Latin American airline group Avianca expects higher costs in the first half of 2014 due to the redeployment of capacity and other fleet-related expenses.
The carrier expects revenue growth from its passenger operations but says this growth will be moderated by the reduction and redeployment of its capacity to Venezuela, as well as the grounding of its Fokker 50 fleet.
Avianca has cut capacity to Venezuela as currency controls in the South American country continue to hold up its locally earned revenues. The airline estimates it has $326 million in unremitted cash held up in Venezuela as of 31 December 2013, it says in a stock exchange filing.
Avianca also expects costs to be driven upwards by one-time write-offs due to its exercise of lease purchase options for two Boeing 767-200s, which led to the airline paying above market value. The 767s are not in service and are planned to be used by Avianca in the operations of its planned acquisition of a stake in Mexican cargo carrier AeroUnion, which is subject to regulatory approvals.

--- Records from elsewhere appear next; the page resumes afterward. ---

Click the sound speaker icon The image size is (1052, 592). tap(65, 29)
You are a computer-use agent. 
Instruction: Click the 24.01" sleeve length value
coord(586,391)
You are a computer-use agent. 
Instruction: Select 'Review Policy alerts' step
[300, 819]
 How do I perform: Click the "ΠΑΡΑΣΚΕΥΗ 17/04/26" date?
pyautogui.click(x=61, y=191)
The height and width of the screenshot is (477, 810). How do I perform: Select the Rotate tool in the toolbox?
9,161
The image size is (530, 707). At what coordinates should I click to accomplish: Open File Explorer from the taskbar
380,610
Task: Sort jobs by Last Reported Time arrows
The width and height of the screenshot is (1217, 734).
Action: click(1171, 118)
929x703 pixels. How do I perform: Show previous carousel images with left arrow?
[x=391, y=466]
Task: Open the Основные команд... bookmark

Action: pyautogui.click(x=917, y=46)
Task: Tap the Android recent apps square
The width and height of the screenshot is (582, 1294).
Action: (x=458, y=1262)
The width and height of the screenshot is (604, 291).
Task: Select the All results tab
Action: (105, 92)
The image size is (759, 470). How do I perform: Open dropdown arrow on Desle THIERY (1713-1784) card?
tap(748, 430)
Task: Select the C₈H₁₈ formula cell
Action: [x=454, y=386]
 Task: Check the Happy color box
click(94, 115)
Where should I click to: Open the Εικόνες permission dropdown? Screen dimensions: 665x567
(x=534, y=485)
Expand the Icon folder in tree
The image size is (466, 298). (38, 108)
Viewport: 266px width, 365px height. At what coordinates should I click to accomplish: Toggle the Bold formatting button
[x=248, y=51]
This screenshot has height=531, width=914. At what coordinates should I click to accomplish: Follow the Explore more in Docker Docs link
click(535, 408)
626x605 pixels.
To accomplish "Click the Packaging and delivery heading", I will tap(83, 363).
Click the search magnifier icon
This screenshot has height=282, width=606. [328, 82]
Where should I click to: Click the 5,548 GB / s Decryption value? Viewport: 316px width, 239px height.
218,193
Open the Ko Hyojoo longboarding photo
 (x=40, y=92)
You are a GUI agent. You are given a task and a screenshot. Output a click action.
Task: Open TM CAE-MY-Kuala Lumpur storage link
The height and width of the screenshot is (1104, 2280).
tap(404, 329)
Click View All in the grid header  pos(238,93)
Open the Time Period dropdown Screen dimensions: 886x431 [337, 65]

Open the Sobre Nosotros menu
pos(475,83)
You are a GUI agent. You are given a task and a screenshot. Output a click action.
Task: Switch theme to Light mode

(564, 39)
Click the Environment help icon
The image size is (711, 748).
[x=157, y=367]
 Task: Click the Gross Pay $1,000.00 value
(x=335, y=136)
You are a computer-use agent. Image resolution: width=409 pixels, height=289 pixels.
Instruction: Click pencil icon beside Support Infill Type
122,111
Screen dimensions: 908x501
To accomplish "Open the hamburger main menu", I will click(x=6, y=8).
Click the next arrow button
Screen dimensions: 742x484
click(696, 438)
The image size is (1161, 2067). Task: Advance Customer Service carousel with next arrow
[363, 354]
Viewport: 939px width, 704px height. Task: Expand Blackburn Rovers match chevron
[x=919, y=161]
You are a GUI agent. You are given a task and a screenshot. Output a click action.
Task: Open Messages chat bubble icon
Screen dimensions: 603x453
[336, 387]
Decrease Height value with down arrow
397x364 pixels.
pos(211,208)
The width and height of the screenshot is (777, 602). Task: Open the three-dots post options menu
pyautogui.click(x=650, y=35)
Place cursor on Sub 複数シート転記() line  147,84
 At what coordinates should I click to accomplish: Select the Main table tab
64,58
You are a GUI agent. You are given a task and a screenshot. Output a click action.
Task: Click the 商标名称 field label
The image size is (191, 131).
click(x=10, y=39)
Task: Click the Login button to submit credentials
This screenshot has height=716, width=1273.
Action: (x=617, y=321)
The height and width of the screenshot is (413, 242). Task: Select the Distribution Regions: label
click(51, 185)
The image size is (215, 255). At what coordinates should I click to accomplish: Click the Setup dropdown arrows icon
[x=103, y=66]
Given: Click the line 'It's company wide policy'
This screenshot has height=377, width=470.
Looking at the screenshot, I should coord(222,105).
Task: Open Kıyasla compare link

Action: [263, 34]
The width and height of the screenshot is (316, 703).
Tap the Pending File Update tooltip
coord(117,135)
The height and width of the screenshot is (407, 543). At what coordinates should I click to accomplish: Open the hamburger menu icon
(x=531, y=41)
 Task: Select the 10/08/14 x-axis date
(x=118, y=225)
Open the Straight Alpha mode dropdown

In addition, maintenance costs and write-offs associated with the grounding of Avianca's Fokker 50 fleet will also lead to increased costs in 2014.
Avianca grounded its fleet of 10 Fokker 50s in February following an engine malfunction in Cali, Colombia. The airline is in the process of replacing them with new ATR 72s that the airline had ordered. But because it has not received all of the ATR 72s, it says it has been unable to meet demand on the Fokker 50-operated routes.
Avianca says it expects to take delivery of 14 Airbus A320s, one Airbus A330 and four Boeing 787s in 2014. It will also take delivery of 10 ATR 72s in the year. The airline said in January it expects to grow capacity by 7-8% in 2014.